Aim of the task: Retype all of the material below word for word, leaving out the pictures.

Data supplied:
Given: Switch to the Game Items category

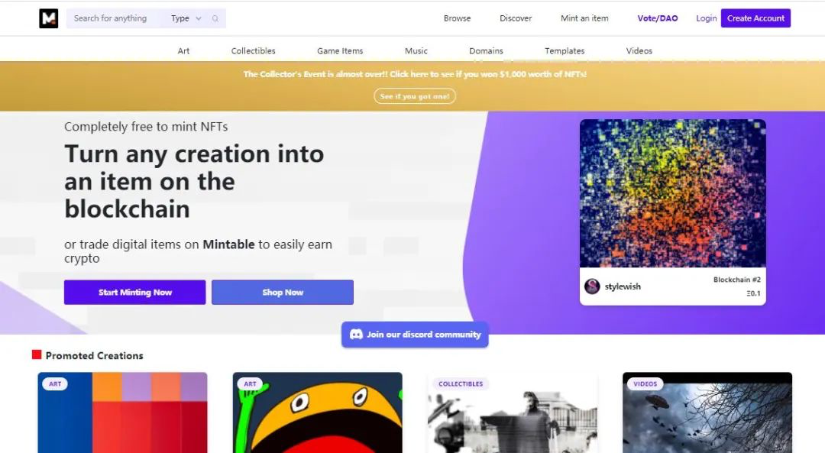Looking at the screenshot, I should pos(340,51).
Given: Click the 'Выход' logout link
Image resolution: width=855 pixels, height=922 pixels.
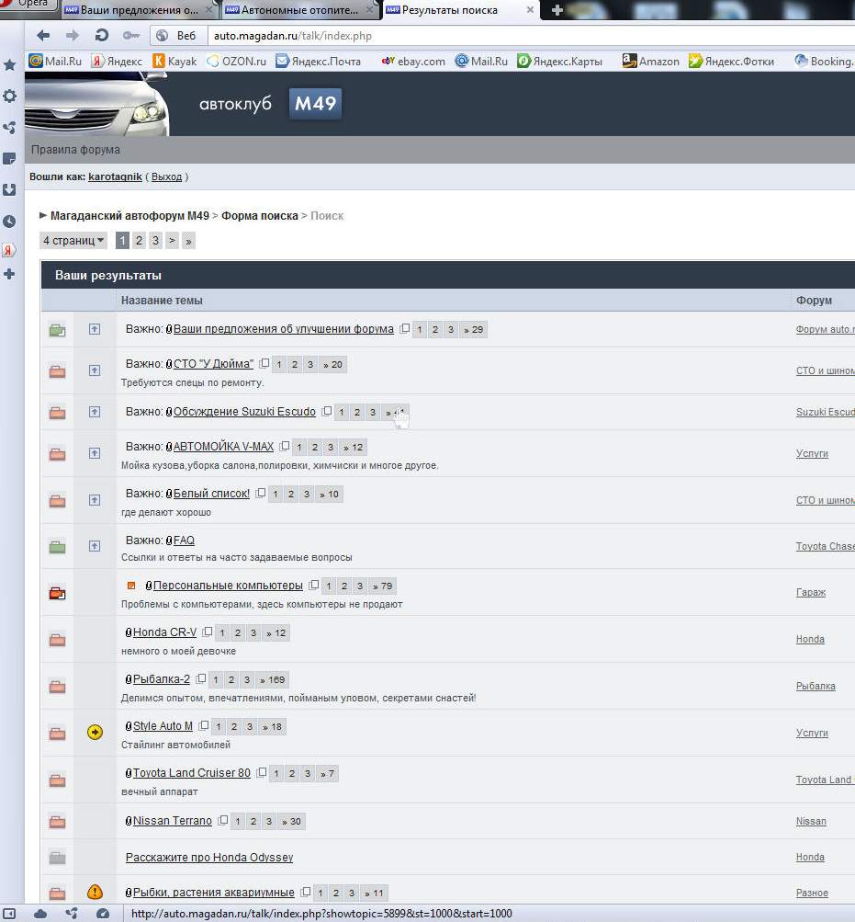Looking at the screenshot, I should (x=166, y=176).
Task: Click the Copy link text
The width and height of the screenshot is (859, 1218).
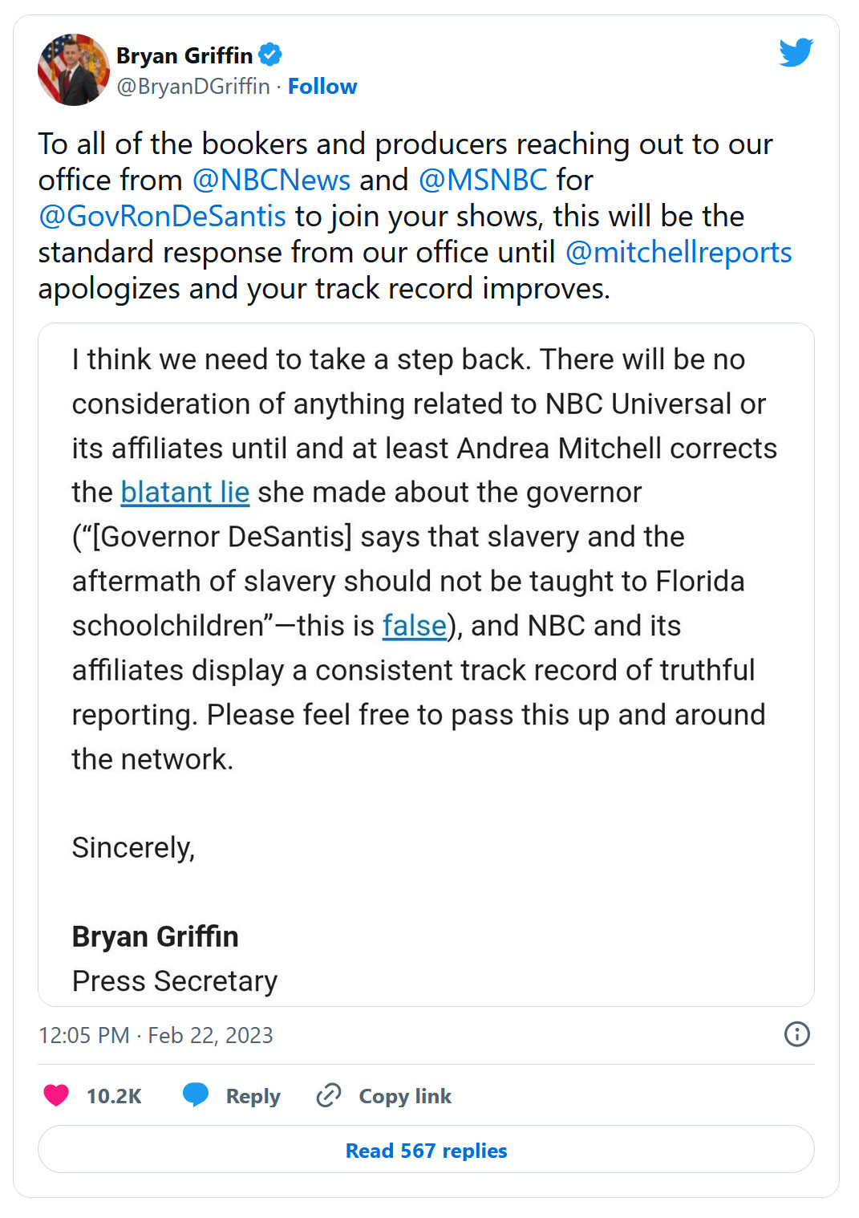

Exercise answer:
Given: Switch to the Game Items category

Looking at the screenshot, I should pos(340,51).
Given: Click the 'Выход' logout link
Image resolution: width=855 pixels, height=922 pixels.
Looking at the screenshot, I should (x=166, y=176).
Task: Click the Copy link text
The width and height of the screenshot is (859, 1218).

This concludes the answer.